Robert Wydow (c. 1446 – 1505) was an English poet, church musician, and religious figure.

Born in Thaxted, Essex, he was initially educated by his stepfather, who was the local schoolmaster. By 1455 or 1456, he was studying music and Latin in the chapel of King's College, Cambridge, where he was a chorister. He was admitted to Eton College as a scholar, where he studied from about 1460 to 1464, when he returned to King's College, graduating in either 1467 or 1468. He followed in his stepfather's footsteps post-graduation, becoming schoolmaster for Thaxted. He also tutored the sons of nobility.

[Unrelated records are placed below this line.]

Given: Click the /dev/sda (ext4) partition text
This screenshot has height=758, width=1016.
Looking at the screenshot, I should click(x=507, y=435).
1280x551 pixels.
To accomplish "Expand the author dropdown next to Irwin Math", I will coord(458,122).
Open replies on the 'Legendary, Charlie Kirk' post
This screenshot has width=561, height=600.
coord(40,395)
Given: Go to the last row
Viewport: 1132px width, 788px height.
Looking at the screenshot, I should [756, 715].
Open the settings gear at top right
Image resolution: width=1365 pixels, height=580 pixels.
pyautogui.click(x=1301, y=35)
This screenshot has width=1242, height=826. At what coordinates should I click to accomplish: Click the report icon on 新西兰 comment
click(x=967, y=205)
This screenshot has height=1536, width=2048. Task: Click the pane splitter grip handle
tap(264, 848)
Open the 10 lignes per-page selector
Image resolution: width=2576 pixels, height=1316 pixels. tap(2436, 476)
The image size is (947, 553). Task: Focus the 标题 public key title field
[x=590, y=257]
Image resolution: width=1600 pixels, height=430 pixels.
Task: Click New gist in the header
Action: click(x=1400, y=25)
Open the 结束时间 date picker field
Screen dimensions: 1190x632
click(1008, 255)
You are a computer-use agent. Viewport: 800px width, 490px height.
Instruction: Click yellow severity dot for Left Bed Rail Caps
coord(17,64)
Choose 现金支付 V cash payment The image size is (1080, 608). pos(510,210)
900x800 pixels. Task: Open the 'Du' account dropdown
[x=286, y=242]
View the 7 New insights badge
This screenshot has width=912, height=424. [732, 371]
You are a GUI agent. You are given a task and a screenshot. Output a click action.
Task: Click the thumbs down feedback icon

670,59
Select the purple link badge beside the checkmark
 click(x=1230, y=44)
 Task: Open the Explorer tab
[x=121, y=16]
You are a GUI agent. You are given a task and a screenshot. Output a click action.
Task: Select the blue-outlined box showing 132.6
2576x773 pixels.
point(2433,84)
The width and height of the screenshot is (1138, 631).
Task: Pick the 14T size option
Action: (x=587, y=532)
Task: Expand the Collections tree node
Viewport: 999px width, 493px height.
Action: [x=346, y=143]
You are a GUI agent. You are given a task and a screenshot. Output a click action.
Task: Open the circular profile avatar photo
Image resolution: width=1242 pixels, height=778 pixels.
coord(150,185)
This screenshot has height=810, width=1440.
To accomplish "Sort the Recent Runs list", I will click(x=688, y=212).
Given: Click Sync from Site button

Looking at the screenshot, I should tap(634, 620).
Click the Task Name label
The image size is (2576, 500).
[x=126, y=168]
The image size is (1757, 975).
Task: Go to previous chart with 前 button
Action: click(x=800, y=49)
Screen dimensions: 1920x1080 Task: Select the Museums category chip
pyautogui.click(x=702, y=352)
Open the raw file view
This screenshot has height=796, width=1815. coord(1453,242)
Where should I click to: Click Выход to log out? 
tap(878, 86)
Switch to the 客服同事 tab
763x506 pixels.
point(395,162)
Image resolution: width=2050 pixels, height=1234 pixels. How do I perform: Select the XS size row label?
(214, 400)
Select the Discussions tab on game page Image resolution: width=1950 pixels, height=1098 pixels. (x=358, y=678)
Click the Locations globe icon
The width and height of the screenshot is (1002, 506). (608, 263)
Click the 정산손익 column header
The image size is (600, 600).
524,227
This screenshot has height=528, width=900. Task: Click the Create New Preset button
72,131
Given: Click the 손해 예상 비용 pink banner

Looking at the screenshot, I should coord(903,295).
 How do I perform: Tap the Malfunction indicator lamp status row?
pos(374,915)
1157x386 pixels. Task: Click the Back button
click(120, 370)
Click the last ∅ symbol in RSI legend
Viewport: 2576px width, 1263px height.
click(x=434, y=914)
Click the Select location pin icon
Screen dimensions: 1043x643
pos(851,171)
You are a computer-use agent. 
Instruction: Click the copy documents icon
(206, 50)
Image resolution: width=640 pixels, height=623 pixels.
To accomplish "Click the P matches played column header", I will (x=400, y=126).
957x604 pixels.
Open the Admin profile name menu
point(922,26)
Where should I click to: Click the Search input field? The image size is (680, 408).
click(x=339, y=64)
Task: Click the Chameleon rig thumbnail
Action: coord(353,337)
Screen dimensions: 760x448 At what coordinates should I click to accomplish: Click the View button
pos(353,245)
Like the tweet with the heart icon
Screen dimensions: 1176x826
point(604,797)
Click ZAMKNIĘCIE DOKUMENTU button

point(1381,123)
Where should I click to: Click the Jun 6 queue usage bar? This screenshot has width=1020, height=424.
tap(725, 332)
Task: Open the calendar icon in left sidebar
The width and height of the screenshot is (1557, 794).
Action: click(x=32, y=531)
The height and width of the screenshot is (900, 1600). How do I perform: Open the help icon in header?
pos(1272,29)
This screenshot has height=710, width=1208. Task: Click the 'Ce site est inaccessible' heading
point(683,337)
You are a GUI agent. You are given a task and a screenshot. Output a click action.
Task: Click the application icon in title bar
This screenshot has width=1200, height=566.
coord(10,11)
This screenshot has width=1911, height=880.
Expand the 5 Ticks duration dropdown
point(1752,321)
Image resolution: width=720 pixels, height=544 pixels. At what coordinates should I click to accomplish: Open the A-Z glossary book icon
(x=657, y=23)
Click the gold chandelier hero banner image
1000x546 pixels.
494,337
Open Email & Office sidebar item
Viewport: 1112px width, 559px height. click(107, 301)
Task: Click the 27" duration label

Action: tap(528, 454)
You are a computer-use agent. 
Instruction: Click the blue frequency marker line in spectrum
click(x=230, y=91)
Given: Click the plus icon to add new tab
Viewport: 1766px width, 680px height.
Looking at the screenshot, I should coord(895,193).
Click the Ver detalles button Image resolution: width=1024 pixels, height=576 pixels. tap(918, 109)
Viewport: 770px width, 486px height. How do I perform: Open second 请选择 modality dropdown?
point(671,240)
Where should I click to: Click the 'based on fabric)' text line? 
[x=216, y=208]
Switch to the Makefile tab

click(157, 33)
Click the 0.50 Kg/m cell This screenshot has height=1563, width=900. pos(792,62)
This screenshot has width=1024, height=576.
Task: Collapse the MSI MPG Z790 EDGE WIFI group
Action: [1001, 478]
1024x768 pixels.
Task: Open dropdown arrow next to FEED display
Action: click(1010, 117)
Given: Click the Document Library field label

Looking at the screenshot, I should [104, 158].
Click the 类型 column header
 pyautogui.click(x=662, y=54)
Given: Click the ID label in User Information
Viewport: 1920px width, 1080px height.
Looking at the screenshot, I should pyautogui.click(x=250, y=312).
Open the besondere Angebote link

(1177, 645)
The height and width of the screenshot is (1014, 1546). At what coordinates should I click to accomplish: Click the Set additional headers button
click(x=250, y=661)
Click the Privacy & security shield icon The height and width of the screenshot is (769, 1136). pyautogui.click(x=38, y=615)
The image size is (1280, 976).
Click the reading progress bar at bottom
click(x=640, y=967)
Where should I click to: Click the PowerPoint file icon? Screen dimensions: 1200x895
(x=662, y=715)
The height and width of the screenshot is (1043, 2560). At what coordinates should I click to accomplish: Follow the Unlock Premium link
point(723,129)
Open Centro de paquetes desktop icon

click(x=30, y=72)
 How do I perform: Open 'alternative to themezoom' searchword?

He came to the notice of Edward IV, who named him chaplain of the Black Prince's Chantry at Canterbury Cathedral in 1474, a position he held for four years. In either 1478 or 1479, he was awarded a Bachelor of Music degree from Oxford University; he is the earliest known recipient of this degree. During this period, degrees were conferred on recipients who had already distinguished themselves professionally; there was no residential study. Upon conclusion of Wydow's service at the Black Prince's Chantry, he was awarded benefices at Monks Eleigh, Suffolk (1479–81), Thaxted (1481–9), St Benet Paul's Wharf, London (1489–93), and Chalfont St Giles, Buckinghamshire (1493–8). In 1497, he was appointed a canon of Wells Cathedral, where he would remain for the rest of his life. He was promoted to the office of subdean on 25 May 1500. He was buried at the south aisle of the cathedral on 4 October 1505.

Wydow's contemporaries held him in high esteem as a poet and musician. Raphael Holinshed called him "an excellent poet", and John Leland described him as "easily the finest" of Latin authors of the time. However, only a few lines of his poetry survive.